As an aside, I thought this would be a clever use for an INSTEAD OF trigger, but that loophole was closed before RTM.
Option 2 : Add a separate table
The first option was pretty complicated, and assumes you have the luxury of modifying the base tables and suspending system versioning occasionally. Either of those things might not be possible in all environments.
Another option would be to record the users responsible for modifying data in a separate table. This sounds a lot like a completely independent solution (rolling your own logging with triggers), but there will be a way to tie to the history table so that temporal queries can accurately reflect the modifier for each version of a row.

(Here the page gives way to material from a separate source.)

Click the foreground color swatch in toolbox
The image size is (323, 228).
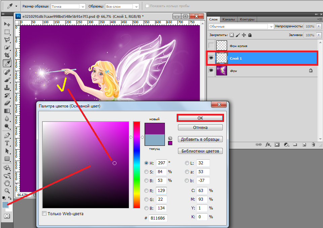6,205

Let's start again with a simple system versioned table:
CREATE TABLE dbo.InvoiceHistory ( InvoiceID int NOT NULL, Amount decimal(8,2) NOT NULL, ValidFrom datetime2 NOT NULL, ValidTo datetime2 NOT NULL ); CREATE TABLE dbo.Invoices ( InvoiceID int CONSTRAINT PK_Invoices PRIMARY KEY, Amount decimal(8,2) NOT NULL, ValidFrom datetime2 GENERATED ALWAYS AS ROW START HIDDEN NOT NULL, ValidTo datetime2 GENERATED ALWAYS AS ROW END HIDDEN NOT NULL, PERIOD FOR SYSTEM_TIME (ValidFrom, ValidTo) ) WITH (SYSTEM_VERSIONING = ON (HISTORY_TABLE = dbo.InvoiceHistory));
Then we can create a separate table to tie users to specific invoice changes:
CREATE TABLE dbo.InvoiceAuditing ( InvoiceID int NOT NULL, ValidFrom datetime2 NOT NULL, ValidTo datetime2 NOT NULL, ModifyingUser sysname );
Next, we can create triggers to capture the inserts and updates. First, the insert trigger, which adds the creation time as both the ValidFrom and ValidTo time:
CREATE TRIGGER dbo.Invoice_AuditCreator ON dbo.Invoices AFTER INSERT AS BEGIN INSERT dbo.InvoiceAuditing ( InvoiceID, ValidFrom, ValidTo, ModifyingUser ) SELECT InvoiceID, ValidFrom, ValidFrom, COALESCE(SUSER_NAME(SUSER_ID()),USER_NAME()) FROM inserted; END GO
And then one to capture subsequent updates - this one bridges the gap from the previous version to the new version by storing the old start time as the ValidFrom value, and the new start time as the ValidTo time:
CREATE TRIGGER dbo.Invoice_AuditModifier ON dbo.Invoices AFTER UPDATE AS BEGIN INSERT dbo.InvoiceAuditing ( InvoiceID, ValidFrom, ValidTo, ModifyingUser ) SELECT i.InvoiceID, d.ValidFrom, -- the "old" valid start time i.ValidFrom, -- the "new" valid start time COALESCE(SUSER_NAME(SUSER_ID()),USER_NAME()) FROM inserted AS i INNER JOIN deleted AS d ON i.InvoiceID = d.InvoiceID; END GO
To demonstrate the triggers in action, I'll create a couple of new users:
CREATE USER Sales1 WITHOUT LOGIN; CREATE USER Sales2 WITHOUT LOGIN; GRANT INSERT, UPDATE, SELECT ON dbo.Invoices TO Sales1, Sales2;
GORDIE\Administrator, I'll insert a single invoice, then
each Sales user will update the invoice once, and then we can look at the relevant
INSERT dbo.Invoices(InvoiceID, Amount) SELECT 12, 50; EXEC(N'UPDATE dbo.Invoices SET Amount += 10 WHERE InvoiceID = 12;') AS USER = N'Sales1'; EXEC(N'UPDATE dbo.Invoices SET Amount += 5 WHERE InvoiceID = 12;') AS USER = N'Sales2'; SELECT InvoiceID, Amount, ValidFrom, ValidTo FROM dbo.Invoices; SELECT InvoiceID, Amount, ValidFrom, ValidTo FROM dbo.InvoiceHistory; SELECT InvoiceID, ValidFrom, ValidTo, ModifyingUser FROM dbo.InvoiceAuditing;
Now, to tie these together in traditional temporal queries, we can use a temporal range query for "today" and match up the starting time in the base table to the ending time for the modification, in order to reflect who was responsible for that change. We use a LEFT OUTER JOIN so that the temporal query still returns invoices that were created before the auditing was implemented.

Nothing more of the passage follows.